Without another word, I’m gone.
Chapter Four
Things go from bad to worse when I twist the key to my car. Nothing happens. The engine doesn’t even turn over. I squeeze my hands on the old leather steering wheel like it can feel my tension.
“Come on,” I whisper. “Don’t bail on me now.”
I got the car down in Wyoming for five hundred dollars flat. That included the stolen plates. It’s done well for me, but I don’t have the money to get it fixed. I ca
n’t afford to stick around, either.
Light flashes off metal from the truck parking lot, around the side of the Last Stop. Most of the diners who come through are truckers. Either that or they work in the logging station about a mile down the road. All of them look rough and dangerous. Maybe that was my mistake, ending up in a place without many women. I stand out even though I keep my head down.
I step out of the car and lift up the hood as if I know anything about cars. I could bake a pie or recite all twelve-thousand words in the Book of Job. That’s the skill set you get growing up in Harmony Hills. The first time I tried to use a microwave, I started a fire because I’d put tin foil inside.
The crunch of boots on the brittle ground makes me stiffen.
“What’s wrong, little girl?”
“Nothing.”
There must be some kind of sixth sense men have when a woman is desperate. They come out of the woodwork like they were just waiting for the signal. Another man approaches us, his gait unsteady enough to tell me he’s flat drunk. As he passes under the single parking lot lamp, I get a good look at his face. Jimmy John. Two names, just like that. He works at the logging station. The other man, I’m guessing he’s got a rig.
I get enough crude offers every night bussing tables to know what either of these men would want in exchange for a ride to my apartment. It’s easy to say no. I’ve had enough of men’s desire to last a lifetime. Less easy to make sure they respect my answer.
“Looks to me like you’ve got yourself in a bit of trouble,” says Jimmy John.
“My boyfriend’s on the way.” This is one of the few times in my life I wish I had a man around. A man like Luca Almanzar, who could pound any one of these men into the pavement. And how long would it have taken for him to turn his fists on me?
The first man steps back. That’s how things work around here. You don’t touch a woman unless you want a fight with her man. A woman alone is fair game. There’s a reason this place is called the Last Stop. We’re far from civilization now.
Jimmy John smiles, his gold tooth glinting in the moonlight. “Now, darling. I’ve seen you in here every night for two months. You ain’t never mentioned a boyfriend before. You wouldn’t be lying to Jimmy John, now would you?”
My voice only shakes a little on the lie. “Fine, you go ahead and wait around. See what happens when he gets here. But he’s got a temper. I should know.”
His eyes narrow. “All right. I’ll just be waiting over there. We’ll see who shows up, then, won’t we?”

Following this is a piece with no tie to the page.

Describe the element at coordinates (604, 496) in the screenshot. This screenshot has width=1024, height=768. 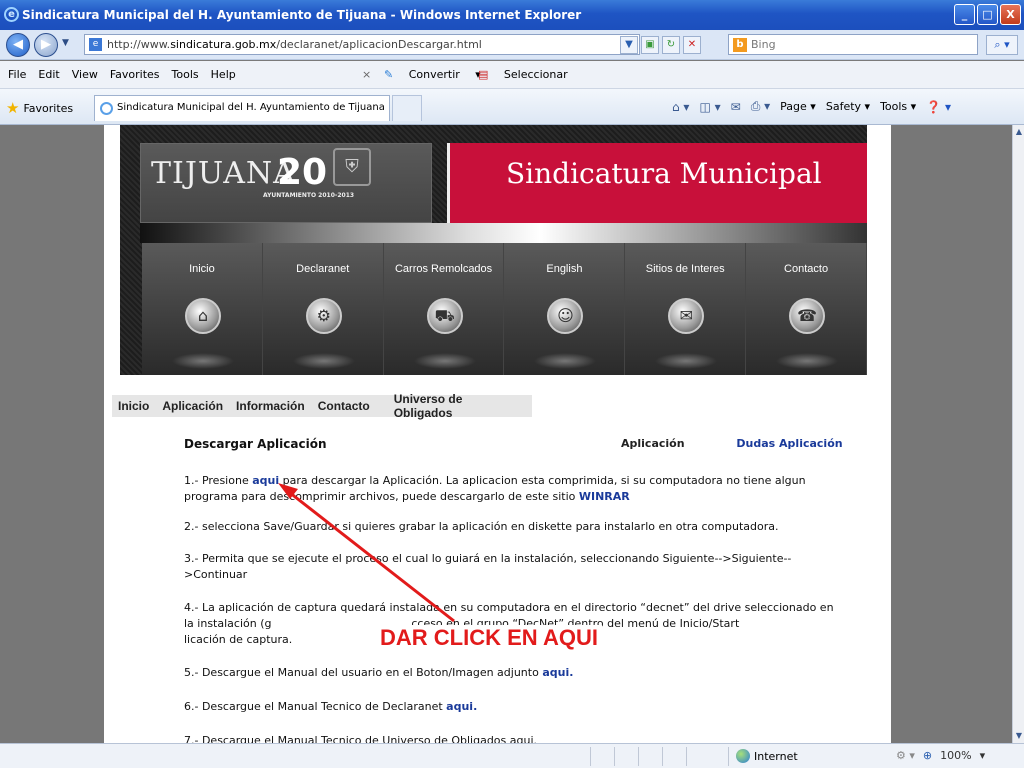
I see `winrar-link: WINRAR` at that location.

Both men head over to the front of the building, gone dark now after 4 a.m. I don’t know whether Angelica’s inside, but if I looked for her, I’d prove there’s no boyfriend. And then we’d both be in trouble. Besides, I’ll have to pass them to get to the door.
Men with too much to drink, too much desire. I’ve learned not to provoke them.
I make a show of pulling out my phone, as if I’m checking for a call from my boyfriend. The truth is I ran out of minutes on my prepaid months ago. It hasn’t been a priority, not with the high gas bill keeping the apartment warm.
My apartment is within walking distance. Maybe I’d make it there before they catch me.
Maybe not.
Cold air whistles through the seams in my jacket. I bought this at a thrift shop in Oregon. It can’t do much against the frigid Alaska air. My options are running out fast, sand through my fingers. If these men don’t get me, the cold will. And Delilah is back at the apartment building, maybe in danger. My daughter. My little girl.
When I was back in Harmony Hills, courage felt like an impossible mountain to climb. I’d never be strong enough to fight back against my mama or Leader Allen. I’d never be free.
Then I got pregnant. From the first time Delilah kicked inside me, courage came easy. I’d do anything for her. That’s how I got the strength to steal the rifle. And it’s how I get the strength to bolt from my car. My Mary Janes slap the gravel, breath coming in freezing bursts. The whole world seems to blur, as if I’ve fallen through cracked ice.
From far away I hear shouts, the sound of boots coming after me.
Please, God, I pray. If there was ever a time I need to be delivered from evil…
He never answered my prayers before. He doesn’t do that now either.